Pick every line from the data that holds the word "Given".

☆ ☆ ☆ ☆ ☆

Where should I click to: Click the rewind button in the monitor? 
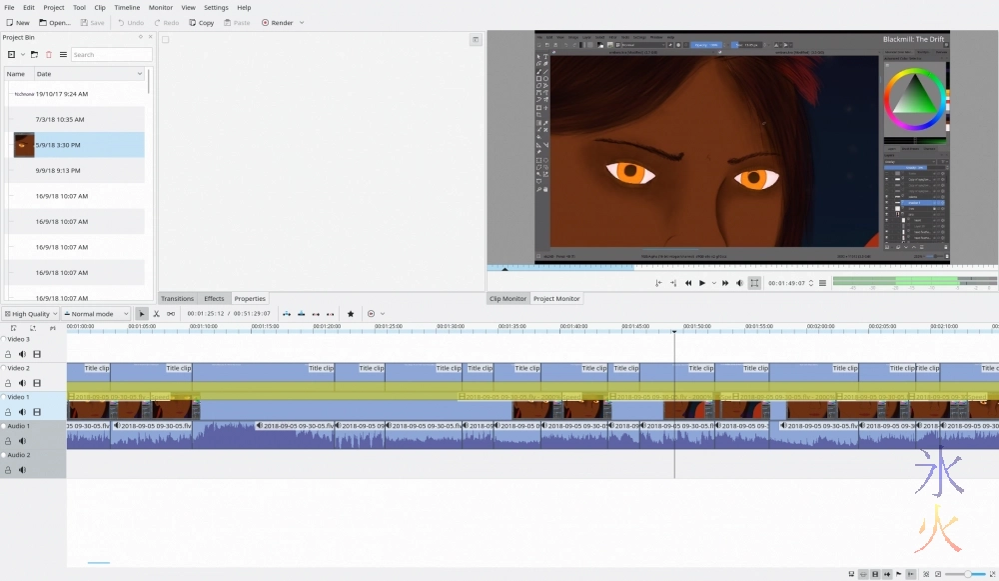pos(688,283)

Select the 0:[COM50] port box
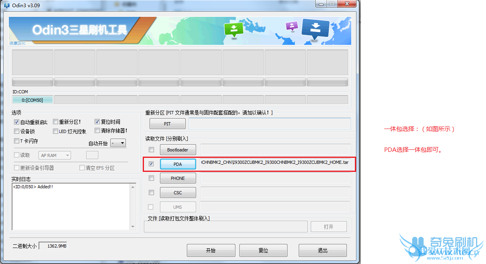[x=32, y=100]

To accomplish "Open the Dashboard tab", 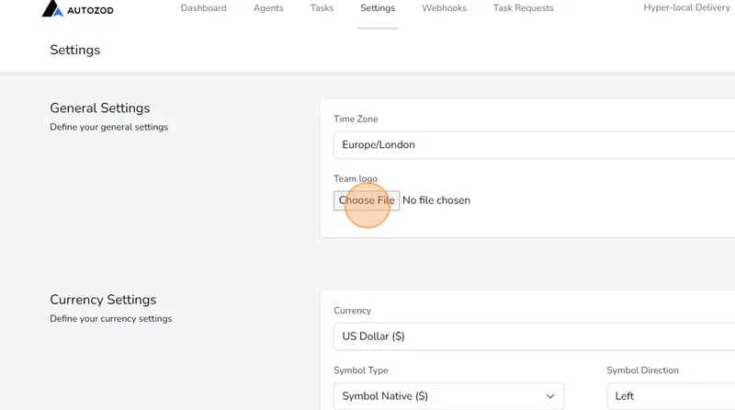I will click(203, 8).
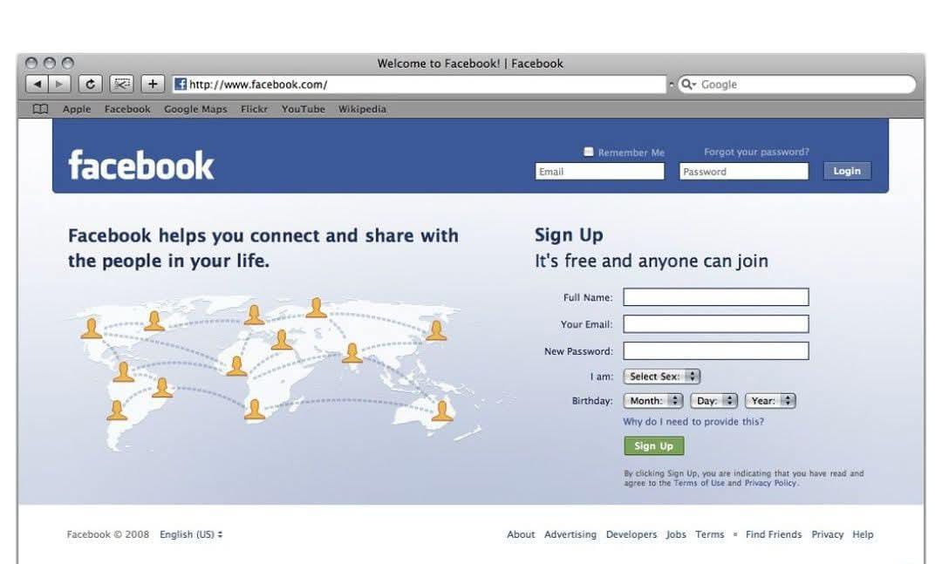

☆ ☆ ☆ ☆ ☆

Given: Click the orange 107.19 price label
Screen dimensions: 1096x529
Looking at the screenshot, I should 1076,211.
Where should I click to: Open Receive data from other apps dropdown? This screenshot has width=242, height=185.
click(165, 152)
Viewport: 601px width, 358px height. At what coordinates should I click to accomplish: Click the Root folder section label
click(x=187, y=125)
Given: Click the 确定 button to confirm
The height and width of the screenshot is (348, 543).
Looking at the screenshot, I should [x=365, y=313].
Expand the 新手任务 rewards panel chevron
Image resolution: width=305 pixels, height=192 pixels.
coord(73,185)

☆ ☆ ☆ ☆ ☆

[EXERCISE RESULT]:
Given: Click the orange 107.19 price label
Given: Click the 确定 button to confirm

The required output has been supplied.